Distributionalism can be said to have originated in the work of structuralist linguist Leonard Bloomfield and was more clearly formalised by Zellig S. Harris.[1][2] This theory emerged in the United States in the 1950s, as a variant of structuralism, which was the mainstream linguistic theory at the time, and dominated American linguistics for some time.[3] Using "distribution" as a technical term for a component of discovery procedure is likely first to have been done by Morris Swadesh in 1934 [4] and then applied to principles of phonematics, to establish which observable various sounds of a language constitute the allophones of a phoneme and which should be kept as separate phonemes.[5] According to Turenne and Pomerol, distributionalism was in fact a second phase in the history of linguistics, following that of structuralism, as distributionalism was mainly dominant since 1935 to 1960.[6] It is considered one of the scientific grounds of Noam Chomsky's generative grammar and had considerable influence on language teaching.
Distributionalism has much in common with structuralism.
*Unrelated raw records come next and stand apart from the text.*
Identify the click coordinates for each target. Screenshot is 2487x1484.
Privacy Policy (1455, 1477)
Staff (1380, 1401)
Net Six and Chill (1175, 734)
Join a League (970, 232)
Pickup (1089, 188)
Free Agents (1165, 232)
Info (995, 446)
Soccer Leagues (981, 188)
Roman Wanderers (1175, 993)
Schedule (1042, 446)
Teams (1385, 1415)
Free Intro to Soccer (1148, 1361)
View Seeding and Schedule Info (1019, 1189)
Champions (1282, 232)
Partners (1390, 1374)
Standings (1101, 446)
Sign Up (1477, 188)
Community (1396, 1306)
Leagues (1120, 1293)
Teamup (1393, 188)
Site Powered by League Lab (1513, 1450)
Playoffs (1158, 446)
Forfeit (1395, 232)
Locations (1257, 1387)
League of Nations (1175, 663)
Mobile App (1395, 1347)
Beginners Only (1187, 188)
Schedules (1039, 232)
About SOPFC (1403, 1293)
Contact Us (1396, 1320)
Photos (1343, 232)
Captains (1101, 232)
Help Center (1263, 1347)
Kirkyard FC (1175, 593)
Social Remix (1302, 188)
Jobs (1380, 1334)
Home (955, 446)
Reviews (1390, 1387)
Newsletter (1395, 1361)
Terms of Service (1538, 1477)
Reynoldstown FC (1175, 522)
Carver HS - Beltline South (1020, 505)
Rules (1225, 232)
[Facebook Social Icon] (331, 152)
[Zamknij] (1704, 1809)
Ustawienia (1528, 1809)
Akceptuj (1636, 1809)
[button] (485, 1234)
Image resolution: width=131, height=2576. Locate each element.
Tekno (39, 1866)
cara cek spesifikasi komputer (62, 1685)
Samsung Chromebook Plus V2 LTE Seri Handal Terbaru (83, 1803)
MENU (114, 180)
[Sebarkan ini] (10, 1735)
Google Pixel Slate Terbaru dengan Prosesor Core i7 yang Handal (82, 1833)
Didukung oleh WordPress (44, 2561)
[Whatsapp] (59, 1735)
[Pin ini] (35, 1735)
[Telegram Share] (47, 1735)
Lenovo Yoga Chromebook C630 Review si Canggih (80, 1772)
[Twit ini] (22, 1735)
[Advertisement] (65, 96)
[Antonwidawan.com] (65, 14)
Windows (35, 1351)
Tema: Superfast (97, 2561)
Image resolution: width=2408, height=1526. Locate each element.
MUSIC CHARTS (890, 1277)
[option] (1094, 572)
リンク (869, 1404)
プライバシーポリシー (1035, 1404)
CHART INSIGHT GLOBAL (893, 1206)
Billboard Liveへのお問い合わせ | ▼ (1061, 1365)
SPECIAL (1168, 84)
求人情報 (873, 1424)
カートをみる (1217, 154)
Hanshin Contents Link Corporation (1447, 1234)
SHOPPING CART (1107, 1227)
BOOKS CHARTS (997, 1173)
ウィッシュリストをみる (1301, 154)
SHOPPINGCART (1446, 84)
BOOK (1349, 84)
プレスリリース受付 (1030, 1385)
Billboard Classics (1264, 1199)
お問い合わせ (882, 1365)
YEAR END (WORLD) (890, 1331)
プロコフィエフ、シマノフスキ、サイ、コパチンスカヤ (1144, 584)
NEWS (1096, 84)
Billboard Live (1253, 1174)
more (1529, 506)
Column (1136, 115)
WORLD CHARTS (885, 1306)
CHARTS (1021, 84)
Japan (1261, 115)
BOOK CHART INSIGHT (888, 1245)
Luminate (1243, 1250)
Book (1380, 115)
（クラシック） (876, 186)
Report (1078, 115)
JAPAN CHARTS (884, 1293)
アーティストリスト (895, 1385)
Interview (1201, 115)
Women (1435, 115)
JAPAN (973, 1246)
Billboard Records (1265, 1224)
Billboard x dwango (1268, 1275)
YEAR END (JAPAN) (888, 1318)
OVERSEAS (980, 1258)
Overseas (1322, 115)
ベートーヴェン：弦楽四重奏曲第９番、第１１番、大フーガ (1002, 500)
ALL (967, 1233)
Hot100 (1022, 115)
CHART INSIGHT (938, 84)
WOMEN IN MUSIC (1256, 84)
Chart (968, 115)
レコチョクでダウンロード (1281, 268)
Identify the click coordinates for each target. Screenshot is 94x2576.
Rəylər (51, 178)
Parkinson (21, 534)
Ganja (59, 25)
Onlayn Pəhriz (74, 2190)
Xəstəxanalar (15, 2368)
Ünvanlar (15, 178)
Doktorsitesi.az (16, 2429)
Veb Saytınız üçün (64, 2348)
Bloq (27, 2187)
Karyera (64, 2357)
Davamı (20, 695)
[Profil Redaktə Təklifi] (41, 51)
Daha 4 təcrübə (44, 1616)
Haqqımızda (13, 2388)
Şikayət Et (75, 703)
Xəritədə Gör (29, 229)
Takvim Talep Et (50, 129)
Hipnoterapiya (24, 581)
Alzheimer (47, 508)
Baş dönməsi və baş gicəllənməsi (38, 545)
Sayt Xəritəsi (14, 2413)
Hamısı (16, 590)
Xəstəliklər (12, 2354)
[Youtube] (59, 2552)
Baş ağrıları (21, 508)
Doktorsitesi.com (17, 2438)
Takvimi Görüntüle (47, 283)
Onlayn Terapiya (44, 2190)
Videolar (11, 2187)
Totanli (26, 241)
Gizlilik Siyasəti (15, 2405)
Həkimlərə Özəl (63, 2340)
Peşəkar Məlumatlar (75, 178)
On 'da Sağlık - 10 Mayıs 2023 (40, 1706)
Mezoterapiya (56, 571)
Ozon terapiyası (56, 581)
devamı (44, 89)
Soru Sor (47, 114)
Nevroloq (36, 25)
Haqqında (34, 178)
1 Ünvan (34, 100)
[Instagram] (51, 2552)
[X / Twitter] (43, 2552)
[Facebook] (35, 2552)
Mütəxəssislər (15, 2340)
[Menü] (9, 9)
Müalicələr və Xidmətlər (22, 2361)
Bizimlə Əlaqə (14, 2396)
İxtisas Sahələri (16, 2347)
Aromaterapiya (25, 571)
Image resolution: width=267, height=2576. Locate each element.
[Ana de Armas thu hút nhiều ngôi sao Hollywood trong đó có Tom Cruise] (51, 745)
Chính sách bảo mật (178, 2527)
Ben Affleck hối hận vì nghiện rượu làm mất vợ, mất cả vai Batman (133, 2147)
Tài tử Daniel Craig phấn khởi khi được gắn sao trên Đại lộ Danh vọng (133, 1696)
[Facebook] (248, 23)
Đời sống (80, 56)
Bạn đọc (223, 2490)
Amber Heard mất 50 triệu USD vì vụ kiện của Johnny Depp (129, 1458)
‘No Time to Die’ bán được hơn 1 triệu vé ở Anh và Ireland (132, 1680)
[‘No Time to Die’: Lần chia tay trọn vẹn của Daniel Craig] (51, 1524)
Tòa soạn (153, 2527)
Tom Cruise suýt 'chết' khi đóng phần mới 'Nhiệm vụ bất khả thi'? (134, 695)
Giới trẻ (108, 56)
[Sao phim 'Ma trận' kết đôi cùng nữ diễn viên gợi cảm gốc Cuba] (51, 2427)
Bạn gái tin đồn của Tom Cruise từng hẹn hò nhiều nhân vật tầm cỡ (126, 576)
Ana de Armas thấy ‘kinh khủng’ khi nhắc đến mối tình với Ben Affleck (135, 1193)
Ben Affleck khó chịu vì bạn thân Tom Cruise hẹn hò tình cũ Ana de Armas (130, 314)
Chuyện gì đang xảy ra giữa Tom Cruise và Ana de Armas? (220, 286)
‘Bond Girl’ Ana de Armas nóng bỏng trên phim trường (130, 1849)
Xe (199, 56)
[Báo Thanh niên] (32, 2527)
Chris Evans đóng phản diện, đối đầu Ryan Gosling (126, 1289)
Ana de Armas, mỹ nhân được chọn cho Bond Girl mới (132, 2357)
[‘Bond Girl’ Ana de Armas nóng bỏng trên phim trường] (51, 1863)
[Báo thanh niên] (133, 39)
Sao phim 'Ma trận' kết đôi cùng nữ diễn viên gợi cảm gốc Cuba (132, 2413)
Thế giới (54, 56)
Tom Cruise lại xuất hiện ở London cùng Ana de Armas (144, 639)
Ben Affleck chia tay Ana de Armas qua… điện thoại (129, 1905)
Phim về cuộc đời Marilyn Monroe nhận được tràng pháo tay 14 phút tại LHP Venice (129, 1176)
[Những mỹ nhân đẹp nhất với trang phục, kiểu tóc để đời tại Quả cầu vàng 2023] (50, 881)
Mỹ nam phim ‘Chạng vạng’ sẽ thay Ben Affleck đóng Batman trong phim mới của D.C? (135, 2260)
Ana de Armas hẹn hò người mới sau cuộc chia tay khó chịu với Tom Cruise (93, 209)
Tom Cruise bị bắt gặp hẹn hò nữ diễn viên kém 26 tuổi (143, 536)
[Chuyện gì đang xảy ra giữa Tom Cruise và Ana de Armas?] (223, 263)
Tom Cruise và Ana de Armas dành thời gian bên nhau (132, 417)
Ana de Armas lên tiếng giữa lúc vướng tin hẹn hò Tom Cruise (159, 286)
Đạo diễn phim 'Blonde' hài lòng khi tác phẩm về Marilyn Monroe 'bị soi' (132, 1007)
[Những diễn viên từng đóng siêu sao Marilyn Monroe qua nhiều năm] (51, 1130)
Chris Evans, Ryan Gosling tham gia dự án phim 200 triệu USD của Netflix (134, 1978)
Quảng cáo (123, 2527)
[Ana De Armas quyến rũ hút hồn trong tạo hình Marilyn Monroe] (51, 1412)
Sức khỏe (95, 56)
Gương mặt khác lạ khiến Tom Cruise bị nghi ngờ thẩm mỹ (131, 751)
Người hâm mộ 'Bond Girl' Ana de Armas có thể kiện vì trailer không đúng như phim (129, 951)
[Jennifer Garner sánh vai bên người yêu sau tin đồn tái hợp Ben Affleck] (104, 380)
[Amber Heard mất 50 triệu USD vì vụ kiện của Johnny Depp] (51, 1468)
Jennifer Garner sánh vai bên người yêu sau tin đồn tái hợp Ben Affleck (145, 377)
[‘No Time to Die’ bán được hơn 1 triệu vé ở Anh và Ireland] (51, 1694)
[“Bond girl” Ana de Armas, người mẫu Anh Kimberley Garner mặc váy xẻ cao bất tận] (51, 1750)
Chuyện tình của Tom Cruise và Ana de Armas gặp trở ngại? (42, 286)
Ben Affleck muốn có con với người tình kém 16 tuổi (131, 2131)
However, both appear in the United States while the theses of Ferdinand de Saussure are only just beginning to be known in Europe: distributionism must be considered as an original theory in relation to Saussurianism.
Behaviorist psychological theories which allowed the birth of distributionalism are reminiscent of Pavlov's work on animals. According to these theories, human behaviour would be totally explainable, and its mechanics could be studied. The study of reflexes, for example, should have made it possible to predict certain attitudes. Leonard Bloomfield argues that language, like behaviour, could be analysed as a predictable mechanism, explicable by the external conditions of its appearance.
The notions of "mechanism", "inductive method" and "corpus" are key terms of distributionalism.
Bloomfield calls his thesis mechanism, and he opposes it to mentalism: for him, in fact, speech cannot be explained as an effect of thoughts (intentions, beliefs, feelings). Thus, one must be able to account for linguistic behaviour and the hierarchical structure of the messages conveyed without any assumptions about the speakers' intentions and mental states.[7]
From the behaviourist perspective, a given stimulus corresponds to a given response. However, meaning is an unstable thing for distributionists, depending on the situation, and is not observable. It must therefore be eliminated as an element of language analysis. The only regularity is of a morphosyntactic nature: it is the structural invariants of the morphosyntax that allow us to reconstruct the language system from an analysis of its observable elements, the words of a given corpus.
The main idea of distributionalism is that linguistic units "are what they do",[8] which means that the identity of linguistic units are defined by their distribution. Zellig Harris used to consider meaning as too intuitive to be a reliable ground for linguistic research. Language use has to be observed directly while looking at all the environments in which a unit can occur. Harris advocated for a distributional approach, since "difference of meaning correlates with difference of distribution.".[9]